--- Given information Enclosed Below ---
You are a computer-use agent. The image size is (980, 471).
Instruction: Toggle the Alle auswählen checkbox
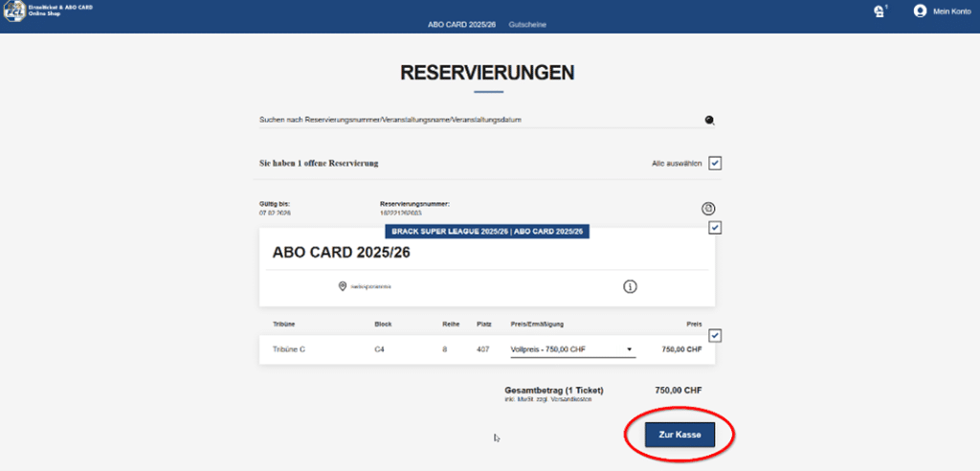(715, 163)
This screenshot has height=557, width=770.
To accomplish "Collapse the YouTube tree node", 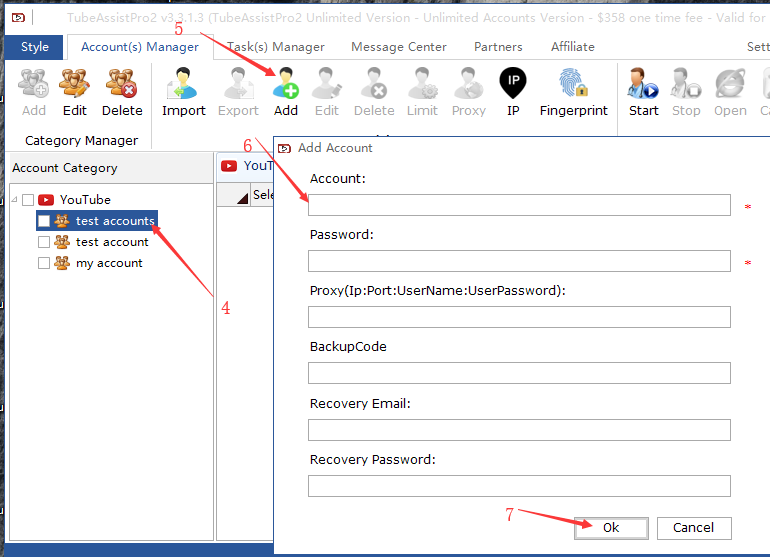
--- End of Enclosed Given information ---
**Exercise:** Copy the entries above exactly from the line with "This screenshot has height=557, width=770." down to their last line, both ends included. Do not copy any pictures.

**Answer box:**
This screenshot has height=557, width=770.
To accomplish "Collapse the YouTube tree node", 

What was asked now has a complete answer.